Annie loves to burrow under the covers in bed at night. It's really very sweet - she likes to curl up right against my body, under the blankets. I have this crazy worry about her suffocating, though :afraid:. She always climbs out after awhile, but I have a hard time falling asleep while she's under there. My last poodle liked to burrow too but I don't remember her climbing under the covers. I was just wondering if this is a common poodle thing. It's very endearing, but it does worry me a bit when we're sleeping.


----------



## Arborgale (Dec 11, 2011)

My 1st minipoo was not like this. Rosie, however, does the same thing. At night she sleeps in her crate on top of her blanket, but when I put her in bed with me for a nap during the day, she burrows down deep. I kept trying to uncover her head, but she would just turn around and burrow deeper. I am also afraid she'll fall off the bed.

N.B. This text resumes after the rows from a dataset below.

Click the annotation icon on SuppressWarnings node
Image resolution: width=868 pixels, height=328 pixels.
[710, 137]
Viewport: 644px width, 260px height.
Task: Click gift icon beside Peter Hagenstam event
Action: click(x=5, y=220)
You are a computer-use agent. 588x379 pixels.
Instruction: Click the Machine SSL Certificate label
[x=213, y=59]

It is quite high and we have wood floors. 

I would be interested at how many other poodles like to burrow.


----------



## fjm (Jun 4, 2010)

The poodle we had when I was a child used to sleep under the bedclothes down by my feet - possibly because my mother was less likely to spot her and send her off to her own bed if she was well hidden! She nearly gave my mother a conniption on one occasion, when my mother was making the bed - she reached in to pull out each of the 17 soft toys I slept with when I was little, and one of them was warm, wriggling and licked her hand!


----------



## sschoe2 (Mar 16, 2011)

Both Barkley and Sari love to sleep against me on the bed. Barkley often likes to dig the blanket and pillow very vigorously for few seconds. Barkley's spot is against the pillows on my right hand side against my shoulder. Sari usually starts out against my knee but by morning she is often up against my hips and cuddled with Barkley.


----------



## Ladywolfe (Jan 11, 2012)

My current toy poodle, Mina, climbs under the covers to sleep against me. or lies across my neck during the night, if I turn on my back. 
My previous toy, a little boy, liked sleeping under the covers, as well.


----------



## babysdaddy (Feb 6, 2011)

Every night, Baby jumps on the bed and "digs" the blanket to a ball, goes on his back and wiggles quickly, digs longer and quicker, on back wiggling, then diggs again snorting like a pig. Every night without fail.

If clean laundry is on the bed or on the couch ready to be folded, he will find it and do the "night dig". Every blanket you put on the ground, he will dig and burrow with it. 

I laugh every time because his ear hair starts to frizz from the friction.


----------